Required work:
From the entries that follow, extract each line holding the string "agent".

*** Information provided ***

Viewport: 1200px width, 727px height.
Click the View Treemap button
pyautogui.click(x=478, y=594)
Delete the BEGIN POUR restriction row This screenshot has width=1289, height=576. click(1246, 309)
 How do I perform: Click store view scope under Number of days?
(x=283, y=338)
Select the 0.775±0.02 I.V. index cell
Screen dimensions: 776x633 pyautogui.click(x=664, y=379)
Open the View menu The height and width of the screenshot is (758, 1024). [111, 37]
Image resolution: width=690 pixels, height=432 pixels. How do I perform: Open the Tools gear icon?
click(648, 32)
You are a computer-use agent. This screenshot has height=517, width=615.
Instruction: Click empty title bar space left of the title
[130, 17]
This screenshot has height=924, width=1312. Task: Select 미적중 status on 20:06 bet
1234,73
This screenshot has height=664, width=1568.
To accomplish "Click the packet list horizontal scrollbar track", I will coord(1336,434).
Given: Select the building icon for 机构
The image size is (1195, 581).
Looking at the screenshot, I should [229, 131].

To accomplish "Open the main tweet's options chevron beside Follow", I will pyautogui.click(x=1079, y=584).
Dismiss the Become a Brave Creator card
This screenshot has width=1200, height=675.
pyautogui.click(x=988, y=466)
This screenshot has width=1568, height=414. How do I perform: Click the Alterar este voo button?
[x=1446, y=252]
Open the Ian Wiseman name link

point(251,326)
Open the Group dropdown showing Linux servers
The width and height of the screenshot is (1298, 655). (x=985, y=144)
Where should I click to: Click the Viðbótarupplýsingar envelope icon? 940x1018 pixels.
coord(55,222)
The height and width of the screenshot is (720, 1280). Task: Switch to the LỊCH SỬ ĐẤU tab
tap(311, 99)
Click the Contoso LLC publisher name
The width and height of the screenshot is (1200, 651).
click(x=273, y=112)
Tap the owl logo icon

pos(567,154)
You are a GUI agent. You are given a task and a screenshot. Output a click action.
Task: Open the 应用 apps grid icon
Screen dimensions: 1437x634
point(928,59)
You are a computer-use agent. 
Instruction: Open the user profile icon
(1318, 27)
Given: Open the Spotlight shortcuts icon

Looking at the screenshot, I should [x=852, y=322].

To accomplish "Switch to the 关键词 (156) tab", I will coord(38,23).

***

Result for this exercise:
You are a computer-use agent. This screenshot has height=517, width=615.
You are a GUI agent. You are given a task and a screenshot. Output a click action.
You are a computer-use agent. 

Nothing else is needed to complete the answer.